▼

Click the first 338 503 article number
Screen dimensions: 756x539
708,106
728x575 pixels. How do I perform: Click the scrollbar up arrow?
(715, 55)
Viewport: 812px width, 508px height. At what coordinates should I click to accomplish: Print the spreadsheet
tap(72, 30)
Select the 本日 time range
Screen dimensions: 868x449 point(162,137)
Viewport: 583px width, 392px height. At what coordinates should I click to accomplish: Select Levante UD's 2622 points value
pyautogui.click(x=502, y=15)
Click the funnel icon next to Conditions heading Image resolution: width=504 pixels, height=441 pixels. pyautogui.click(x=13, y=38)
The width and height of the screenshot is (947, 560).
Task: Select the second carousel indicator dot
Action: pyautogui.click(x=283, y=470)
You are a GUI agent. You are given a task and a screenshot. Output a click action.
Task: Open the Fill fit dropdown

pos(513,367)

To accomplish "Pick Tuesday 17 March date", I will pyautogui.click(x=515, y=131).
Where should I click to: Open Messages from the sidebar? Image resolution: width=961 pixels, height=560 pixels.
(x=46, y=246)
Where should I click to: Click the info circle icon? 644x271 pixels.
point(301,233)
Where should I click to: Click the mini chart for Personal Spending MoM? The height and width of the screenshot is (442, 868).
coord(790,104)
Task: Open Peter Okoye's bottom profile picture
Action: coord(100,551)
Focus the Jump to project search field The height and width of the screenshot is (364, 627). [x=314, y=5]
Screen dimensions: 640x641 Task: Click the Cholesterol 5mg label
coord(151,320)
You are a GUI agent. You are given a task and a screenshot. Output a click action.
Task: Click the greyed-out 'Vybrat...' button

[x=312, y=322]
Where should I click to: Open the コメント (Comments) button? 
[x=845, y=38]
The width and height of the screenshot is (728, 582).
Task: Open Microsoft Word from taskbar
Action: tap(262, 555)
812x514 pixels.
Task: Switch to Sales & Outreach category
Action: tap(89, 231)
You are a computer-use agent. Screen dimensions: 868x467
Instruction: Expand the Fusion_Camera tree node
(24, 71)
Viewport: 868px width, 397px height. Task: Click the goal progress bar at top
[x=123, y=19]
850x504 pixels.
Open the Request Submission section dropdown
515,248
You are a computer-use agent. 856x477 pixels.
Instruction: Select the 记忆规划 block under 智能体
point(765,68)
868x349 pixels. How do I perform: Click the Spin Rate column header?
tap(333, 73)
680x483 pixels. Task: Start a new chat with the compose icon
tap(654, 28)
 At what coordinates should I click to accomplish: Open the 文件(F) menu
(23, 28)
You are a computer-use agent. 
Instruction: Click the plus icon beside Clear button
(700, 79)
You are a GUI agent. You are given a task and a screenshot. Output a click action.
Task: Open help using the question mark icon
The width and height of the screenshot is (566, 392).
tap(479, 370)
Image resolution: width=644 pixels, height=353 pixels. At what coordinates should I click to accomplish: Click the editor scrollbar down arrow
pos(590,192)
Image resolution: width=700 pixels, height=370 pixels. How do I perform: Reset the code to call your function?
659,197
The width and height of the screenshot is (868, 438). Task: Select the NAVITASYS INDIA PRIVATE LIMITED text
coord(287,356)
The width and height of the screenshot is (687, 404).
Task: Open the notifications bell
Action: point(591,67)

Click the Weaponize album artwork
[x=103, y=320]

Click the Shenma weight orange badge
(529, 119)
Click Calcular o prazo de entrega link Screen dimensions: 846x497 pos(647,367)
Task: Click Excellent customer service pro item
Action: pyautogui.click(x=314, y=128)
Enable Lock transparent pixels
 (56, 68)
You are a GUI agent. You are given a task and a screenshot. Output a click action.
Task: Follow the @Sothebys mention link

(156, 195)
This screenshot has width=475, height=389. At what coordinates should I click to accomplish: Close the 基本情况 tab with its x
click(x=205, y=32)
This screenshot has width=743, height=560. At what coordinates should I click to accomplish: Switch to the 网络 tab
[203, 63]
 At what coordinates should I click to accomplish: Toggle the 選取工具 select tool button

▲

# Aim of the exercise:
The entries above are to be transcribed in full and without error.

# Solution below:
Click the first 338 503 article number
Screen dimensions: 756x539
708,106
728x575 pixels. How do I perform: Click the scrollbar up arrow?
(715, 55)
Viewport: 812px width, 508px height. At what coordinates should I click to accomplish: Print the spreadsheet
tap(72, 30)
Select the 本日 time range
Screen dimensions: 868x449 point(162,137)
Viewport: 583px width, 392px height. At what coordinates should I click to accomplish: Select Levante UD's 2622 points value
pyautogui.click(x=502, y=15)
Click the funnel icon next to Conditions heading Image resolution: width=504 pixels, height=441 pixels. pyautogui.click(x=13, y=38)
The width and height of the screenshot is (947, 560).
Task: Select the second carousel indicator dot
Action: pyautogui.click(x=283, y=470)
You are a GUI agent. You are given a task and a screenshot. Output a click action.
Task: Open the Fill fit dropdown

pos(513,367)

To accomplish "Pick Tuesday 17 March date", I will pyautogui.click(x=515, y=131).
Where should I click to: Open Messages from the sidebar? Image resolution: width=961 pixels, height=560 pixels.
(x=46, y=246)
Where should I click to: Click the info circle icon? 644x271 pixels.
point(301,233)
Where should I click to: Click the mini chart for Personal Spending MoM? The height and width of the screenshot is (442, 868).
coord(790,104)
Task: Open Peter Okoye's bottom profile picture
Action: coord(100,551)
Focus the Jump to project search field The height and width of the screenshot is (364, 627). [x=314, y=5]
Screen dimensions: 640x641 Task: Click the Cholesterol 5mg label
coord(151,320)
You are a GUI agent. You are given a task and a screenshot. Output a click action.
Task: Click the greyed-out 'Vybrat...' button

[x=312, y=322]
Where should I click to: Open the コメント (Comments) button? 
[x=845, y=38]
The width and height of the screenshot is (728, 582).
Task: Open Microsoft Word from taskbar
Action: tap(262, 555)
812x514 pixels.
Task: Switch to Sales & Outreach category
Action: tap(89, 231)
You are a computer-use agent. Screen dimensions: 868x467
Instruction: Expand the Fusion_Camera tree node
(24, 71)
Viewport: 868px width, 397px height. Task: Click the goal progress bar at top
[x=123, y=19]
850x504 pixels.
Open the Request Submission section dropdown
515,248
You are a computer-use agent. 856x477 pixels.
Instruction: Select the 记忆规划 block under 智能体
point(765,68)
868x349 pixels. How do I perform: Click the Spin Rate column header?
tap(333, 73)
680x483 pixels. Task: Start a new chat with the compose icon
tap(654, 28)
 At what coordinates should I click to accomplish: Open the 文件(F) menu
(23, 28)
You are a computer-use agent. 
Instruction: Click the plus icon beside Clear button
(700, 79)
You are a GUI agent. You are given a task and a screenshot. Output a click action.
Task: Open help using the question mark icon
The width and height of the screenshot is (566, 392).
tap(479, 370)
Image resolution: width=644 pixels, height=353 pixels. At what coordinates should I click to accomplish: Click the editor scrollbar down arrow
pos(590,192)
Image resolution: width=700 pixels, height=370 pixels. How do I perform: Reset the code to call your function?
659,197
The width and height of the screenshot is (868, 438). Task: Select the NAVITASYS INDIA PRIVATE LIMITED text
coord(287,356)
The width and height of the screenshot is (687, 404).
Task: Open the notifications bell
Action: point(591,67)

Click the Weaponize album artwork
[x=103, y=320]

Click the Shenma weight orange badge
(529, 119)
Click Calcular o prazo de entrega link Screen dimensions: 846x497 pos(647,367)
Task: Click Excellent customer service pro item
Action: pyautogui.click(x=314, y=128)
Enable Lock transparent pixels
 (56, 68)
You are a GUI agent. You are given a task and a screenshot. Output a click action.
Task: Follow the @Sothebys mention link

(156, 195)
This screenshot has width=475, height=389. At what coordinates should I click to accomplish: Close the 基本情况 tab with its x
click(x=205, y=32)
This screenshot has width=743, height=560. At what coordinates should I click to accomplish: Switch to the 网络 tab
[203, 63]
 At what coordinates should I click to accomplish: Toggle the 選取工具 select tool button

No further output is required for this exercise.